→ Task description: Please give the data below as a numbered list, from the line with "Click the Tractive paw logo icon" through the line with "point(52,289)", including both of those lines and leaving out blank lines.

→ Data entries:
━━━━

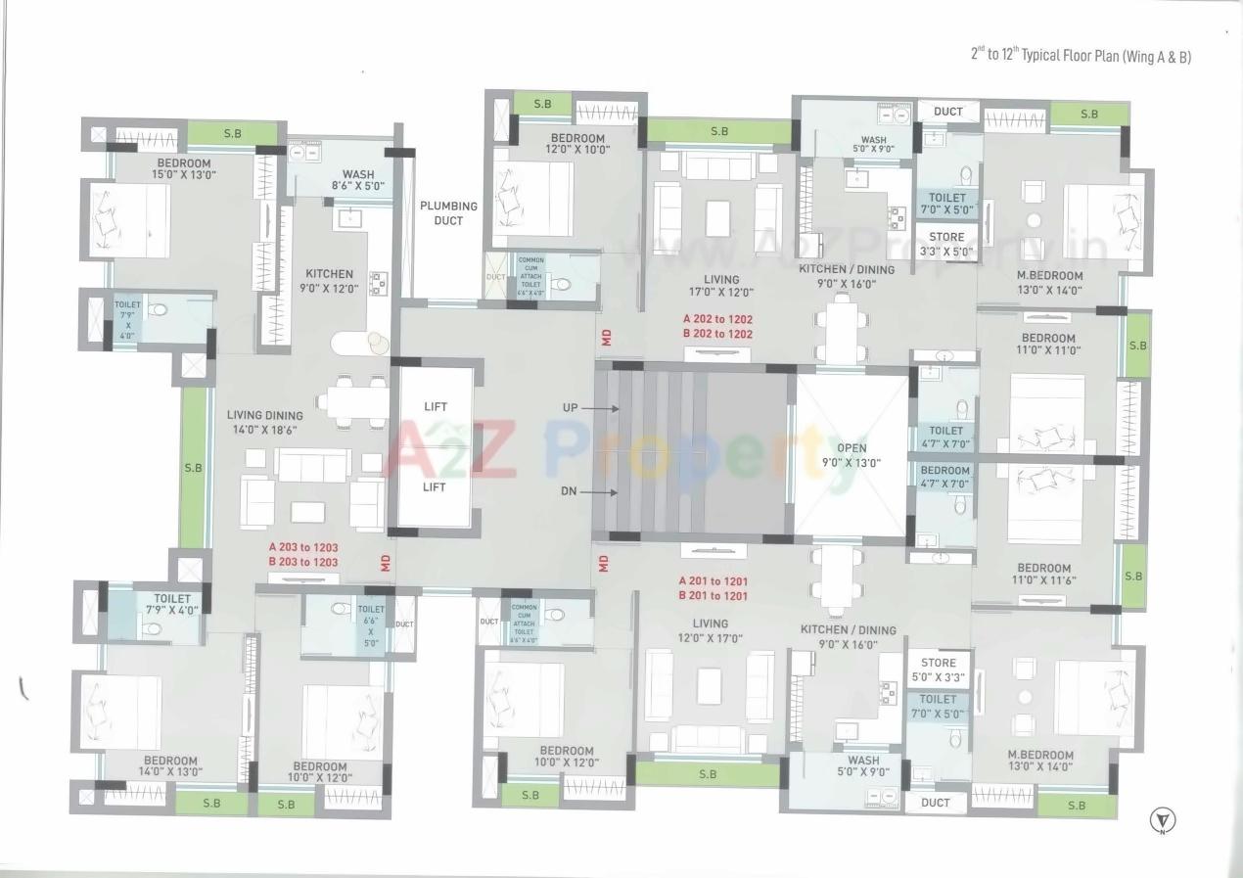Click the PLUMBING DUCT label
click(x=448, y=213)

━━━━

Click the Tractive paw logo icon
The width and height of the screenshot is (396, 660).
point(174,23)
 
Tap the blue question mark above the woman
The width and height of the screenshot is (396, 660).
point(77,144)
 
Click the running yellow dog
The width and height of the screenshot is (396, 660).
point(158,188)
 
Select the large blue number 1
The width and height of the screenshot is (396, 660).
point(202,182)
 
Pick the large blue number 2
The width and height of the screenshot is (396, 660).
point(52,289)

━━━━

→ Response below:
1. Click the Tractive paw logo icon
2. The width and height of the screenshot is (396, 660).
3. point(174,23)
4. Tap the blue question mark above the woman
5. The width and height of the screenshot is (396, 660).
6. point(77,144)
7. Click the running yellow dog
8. The width and height of the screenshot is (396, 660).
9. point(158,188)
10. Select the large blue number 1
11. The width and height of the screenshot is (396, 660).
12. point(202,182)
13. Pick the large blue number 2
14. The width and height of the screenshot is (396, 660).
15. point(52,289)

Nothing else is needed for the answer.